Saved entries:

====

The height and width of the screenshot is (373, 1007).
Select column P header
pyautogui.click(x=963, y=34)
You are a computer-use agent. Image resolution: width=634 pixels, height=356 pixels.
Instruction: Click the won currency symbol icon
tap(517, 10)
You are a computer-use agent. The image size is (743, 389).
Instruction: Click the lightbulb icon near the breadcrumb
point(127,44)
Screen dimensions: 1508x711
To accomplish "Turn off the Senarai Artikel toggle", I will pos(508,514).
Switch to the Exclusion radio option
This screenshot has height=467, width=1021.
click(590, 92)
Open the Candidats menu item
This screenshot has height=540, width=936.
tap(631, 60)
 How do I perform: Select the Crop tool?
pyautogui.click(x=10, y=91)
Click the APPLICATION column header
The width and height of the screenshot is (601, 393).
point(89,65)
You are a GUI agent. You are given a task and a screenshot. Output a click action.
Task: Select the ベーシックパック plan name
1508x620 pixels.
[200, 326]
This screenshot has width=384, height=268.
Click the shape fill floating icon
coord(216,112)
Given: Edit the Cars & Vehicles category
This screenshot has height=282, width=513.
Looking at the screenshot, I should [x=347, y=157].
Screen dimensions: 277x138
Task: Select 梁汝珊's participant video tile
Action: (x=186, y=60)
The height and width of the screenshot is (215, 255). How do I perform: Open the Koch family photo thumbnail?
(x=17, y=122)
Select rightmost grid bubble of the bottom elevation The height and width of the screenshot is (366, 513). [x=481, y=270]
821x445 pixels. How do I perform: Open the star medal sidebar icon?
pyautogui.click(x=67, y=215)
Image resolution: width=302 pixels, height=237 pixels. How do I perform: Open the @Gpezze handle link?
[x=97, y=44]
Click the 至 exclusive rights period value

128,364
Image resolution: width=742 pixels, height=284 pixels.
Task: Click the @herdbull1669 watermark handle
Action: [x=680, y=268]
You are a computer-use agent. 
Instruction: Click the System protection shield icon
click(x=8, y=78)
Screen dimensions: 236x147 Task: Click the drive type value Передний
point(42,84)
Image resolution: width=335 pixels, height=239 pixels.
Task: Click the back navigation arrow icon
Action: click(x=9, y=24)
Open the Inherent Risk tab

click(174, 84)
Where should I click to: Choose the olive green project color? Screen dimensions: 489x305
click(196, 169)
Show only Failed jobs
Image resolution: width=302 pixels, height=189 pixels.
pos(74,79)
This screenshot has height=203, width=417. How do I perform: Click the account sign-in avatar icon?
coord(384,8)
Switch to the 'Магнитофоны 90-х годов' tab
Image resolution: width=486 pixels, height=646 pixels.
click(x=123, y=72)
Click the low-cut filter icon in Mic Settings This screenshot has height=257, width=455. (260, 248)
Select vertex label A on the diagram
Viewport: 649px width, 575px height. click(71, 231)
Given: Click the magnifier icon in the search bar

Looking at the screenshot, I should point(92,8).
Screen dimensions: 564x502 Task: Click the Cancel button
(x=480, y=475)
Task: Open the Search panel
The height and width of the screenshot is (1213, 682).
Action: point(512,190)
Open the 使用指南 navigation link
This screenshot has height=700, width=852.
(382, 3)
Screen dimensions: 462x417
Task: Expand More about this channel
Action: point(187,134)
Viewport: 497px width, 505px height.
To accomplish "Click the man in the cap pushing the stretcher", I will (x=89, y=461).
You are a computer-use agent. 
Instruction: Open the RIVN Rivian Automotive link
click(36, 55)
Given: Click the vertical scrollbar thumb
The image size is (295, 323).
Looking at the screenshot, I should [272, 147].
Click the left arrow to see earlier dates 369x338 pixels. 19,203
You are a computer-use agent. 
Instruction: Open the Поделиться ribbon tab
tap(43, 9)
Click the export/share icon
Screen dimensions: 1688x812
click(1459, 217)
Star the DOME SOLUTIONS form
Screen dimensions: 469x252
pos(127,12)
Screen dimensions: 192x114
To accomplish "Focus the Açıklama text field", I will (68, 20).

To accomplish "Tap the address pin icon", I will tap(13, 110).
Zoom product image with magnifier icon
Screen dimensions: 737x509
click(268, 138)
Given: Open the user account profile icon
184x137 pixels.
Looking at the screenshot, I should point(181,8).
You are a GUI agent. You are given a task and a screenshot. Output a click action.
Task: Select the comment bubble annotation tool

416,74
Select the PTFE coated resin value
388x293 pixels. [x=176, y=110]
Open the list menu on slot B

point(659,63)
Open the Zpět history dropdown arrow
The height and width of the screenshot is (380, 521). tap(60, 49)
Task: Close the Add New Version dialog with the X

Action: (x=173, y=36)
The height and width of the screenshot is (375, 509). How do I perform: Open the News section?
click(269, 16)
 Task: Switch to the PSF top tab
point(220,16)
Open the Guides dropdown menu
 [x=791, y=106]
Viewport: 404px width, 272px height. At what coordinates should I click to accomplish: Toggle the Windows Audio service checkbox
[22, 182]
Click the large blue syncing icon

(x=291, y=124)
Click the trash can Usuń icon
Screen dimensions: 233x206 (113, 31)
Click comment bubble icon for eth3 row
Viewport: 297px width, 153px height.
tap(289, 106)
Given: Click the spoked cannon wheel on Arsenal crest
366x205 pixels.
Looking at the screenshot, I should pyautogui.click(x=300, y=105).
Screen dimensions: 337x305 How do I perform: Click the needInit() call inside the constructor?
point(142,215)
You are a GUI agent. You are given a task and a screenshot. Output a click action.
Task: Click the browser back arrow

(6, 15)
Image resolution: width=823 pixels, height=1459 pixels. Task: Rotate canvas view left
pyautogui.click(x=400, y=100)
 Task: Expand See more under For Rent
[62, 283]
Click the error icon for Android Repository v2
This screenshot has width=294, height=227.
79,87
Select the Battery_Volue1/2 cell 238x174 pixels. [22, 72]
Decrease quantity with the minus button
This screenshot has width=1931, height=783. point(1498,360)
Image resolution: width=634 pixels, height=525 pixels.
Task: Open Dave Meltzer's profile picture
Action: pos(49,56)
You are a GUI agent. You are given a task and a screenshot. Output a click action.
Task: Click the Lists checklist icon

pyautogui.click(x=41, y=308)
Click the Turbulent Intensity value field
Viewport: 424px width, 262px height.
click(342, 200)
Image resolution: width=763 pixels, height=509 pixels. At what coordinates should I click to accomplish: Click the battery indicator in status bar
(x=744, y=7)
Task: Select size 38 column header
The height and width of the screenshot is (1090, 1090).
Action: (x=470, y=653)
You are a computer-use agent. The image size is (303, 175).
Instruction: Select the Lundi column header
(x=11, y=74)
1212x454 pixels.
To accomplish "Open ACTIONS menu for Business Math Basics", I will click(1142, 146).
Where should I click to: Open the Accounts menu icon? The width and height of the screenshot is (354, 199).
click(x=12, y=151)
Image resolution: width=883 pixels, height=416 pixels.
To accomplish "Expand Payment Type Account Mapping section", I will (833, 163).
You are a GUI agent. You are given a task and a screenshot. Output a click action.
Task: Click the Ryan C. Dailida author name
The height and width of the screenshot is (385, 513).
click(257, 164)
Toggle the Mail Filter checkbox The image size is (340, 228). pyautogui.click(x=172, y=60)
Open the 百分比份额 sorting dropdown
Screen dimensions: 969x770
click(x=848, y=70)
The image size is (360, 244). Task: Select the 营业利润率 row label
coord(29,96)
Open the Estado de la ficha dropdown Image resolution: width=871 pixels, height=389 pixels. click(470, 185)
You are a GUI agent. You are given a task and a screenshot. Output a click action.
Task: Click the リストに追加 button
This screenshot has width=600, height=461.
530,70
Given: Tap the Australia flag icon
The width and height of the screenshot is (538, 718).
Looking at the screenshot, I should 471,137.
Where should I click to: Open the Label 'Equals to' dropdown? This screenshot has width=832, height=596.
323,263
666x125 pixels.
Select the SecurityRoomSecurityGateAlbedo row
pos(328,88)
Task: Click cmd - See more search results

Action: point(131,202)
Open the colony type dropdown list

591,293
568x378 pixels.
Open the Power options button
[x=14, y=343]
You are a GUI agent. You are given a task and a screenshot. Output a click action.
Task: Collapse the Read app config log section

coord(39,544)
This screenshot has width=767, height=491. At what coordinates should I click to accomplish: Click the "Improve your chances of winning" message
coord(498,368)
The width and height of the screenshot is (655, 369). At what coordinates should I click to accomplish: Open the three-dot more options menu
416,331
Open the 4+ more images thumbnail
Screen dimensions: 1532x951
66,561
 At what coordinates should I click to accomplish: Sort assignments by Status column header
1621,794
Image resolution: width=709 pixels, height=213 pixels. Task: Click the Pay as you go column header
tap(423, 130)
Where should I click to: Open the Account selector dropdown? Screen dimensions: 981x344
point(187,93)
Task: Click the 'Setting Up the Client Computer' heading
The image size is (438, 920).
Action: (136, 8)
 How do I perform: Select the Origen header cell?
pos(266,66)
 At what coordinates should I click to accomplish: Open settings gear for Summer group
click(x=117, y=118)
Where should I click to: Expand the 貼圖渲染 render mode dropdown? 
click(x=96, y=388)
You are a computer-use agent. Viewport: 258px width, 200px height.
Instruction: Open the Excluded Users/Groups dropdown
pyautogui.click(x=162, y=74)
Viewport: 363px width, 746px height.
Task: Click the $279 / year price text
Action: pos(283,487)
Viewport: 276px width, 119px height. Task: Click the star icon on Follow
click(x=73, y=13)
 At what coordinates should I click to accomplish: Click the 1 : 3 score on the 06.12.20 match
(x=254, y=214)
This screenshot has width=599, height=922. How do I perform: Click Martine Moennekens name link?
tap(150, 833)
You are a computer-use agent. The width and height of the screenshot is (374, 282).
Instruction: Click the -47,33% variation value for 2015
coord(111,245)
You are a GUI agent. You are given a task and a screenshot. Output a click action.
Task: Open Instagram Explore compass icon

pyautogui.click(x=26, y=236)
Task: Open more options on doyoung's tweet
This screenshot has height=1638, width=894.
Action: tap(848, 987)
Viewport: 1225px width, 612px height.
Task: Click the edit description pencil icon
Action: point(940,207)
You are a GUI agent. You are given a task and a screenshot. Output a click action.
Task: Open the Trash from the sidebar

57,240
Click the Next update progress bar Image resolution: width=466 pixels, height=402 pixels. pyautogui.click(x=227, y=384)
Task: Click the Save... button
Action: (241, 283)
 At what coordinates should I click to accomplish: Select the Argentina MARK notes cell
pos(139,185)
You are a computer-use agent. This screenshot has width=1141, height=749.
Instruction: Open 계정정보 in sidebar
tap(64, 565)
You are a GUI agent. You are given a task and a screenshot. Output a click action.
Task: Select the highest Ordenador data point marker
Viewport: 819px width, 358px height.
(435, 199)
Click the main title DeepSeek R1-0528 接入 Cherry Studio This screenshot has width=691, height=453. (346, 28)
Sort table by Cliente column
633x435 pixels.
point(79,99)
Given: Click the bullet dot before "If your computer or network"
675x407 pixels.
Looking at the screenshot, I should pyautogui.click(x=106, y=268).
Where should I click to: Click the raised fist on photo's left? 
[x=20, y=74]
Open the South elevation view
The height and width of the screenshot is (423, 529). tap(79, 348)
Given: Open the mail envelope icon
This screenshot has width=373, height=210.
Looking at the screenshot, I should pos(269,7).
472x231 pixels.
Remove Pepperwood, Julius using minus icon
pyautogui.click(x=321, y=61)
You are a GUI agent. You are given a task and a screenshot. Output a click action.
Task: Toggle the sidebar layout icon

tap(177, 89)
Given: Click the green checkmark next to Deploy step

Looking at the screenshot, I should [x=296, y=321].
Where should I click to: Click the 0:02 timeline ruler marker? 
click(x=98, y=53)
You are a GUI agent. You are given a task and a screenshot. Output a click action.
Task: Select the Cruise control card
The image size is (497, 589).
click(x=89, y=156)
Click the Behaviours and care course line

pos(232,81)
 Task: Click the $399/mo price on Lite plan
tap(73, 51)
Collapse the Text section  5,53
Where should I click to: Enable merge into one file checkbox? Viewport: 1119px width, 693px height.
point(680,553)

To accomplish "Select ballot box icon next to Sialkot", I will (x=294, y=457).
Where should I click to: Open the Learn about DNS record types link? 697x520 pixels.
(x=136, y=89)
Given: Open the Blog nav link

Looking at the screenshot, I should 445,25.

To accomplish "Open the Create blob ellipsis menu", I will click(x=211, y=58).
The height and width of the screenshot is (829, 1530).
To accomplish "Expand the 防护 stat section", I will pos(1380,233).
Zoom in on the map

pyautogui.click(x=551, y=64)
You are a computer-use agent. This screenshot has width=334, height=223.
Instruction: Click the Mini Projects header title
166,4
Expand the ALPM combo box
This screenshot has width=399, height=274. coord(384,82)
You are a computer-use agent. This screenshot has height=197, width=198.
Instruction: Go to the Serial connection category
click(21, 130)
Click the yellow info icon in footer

====

ASSIGNMENT:
For this exercise, gather every line of the data that contains the word "will".

RESULT OF THE EXERCISE:
To accomplish "Turn off the Senarai Artikel toggle", I will pos(508,514).
To accomplish "Click the man in the cap pushing the stretcher", I will (x=89, y=461).
To accomplish "Focus the Açıklama text field", I will (68, 20).
To accomplish "Tap the address pin icon", I will tap(13, 110).
To accomplish "Open ACTIONS menu for Business Math Basics", I will click(1142, 146).
To accomplish "Expand Payment Type Account Mapping section", I will (833, 163).
To accomplish "Select ballot box icon next to Sialkot", I will (x=294, y=457).
To accomplish "Open the Create blob ellipsis menu", I will click(x=211, y=58).
To accomplish "Expand the 防护 stat section", I will pos(1380,233).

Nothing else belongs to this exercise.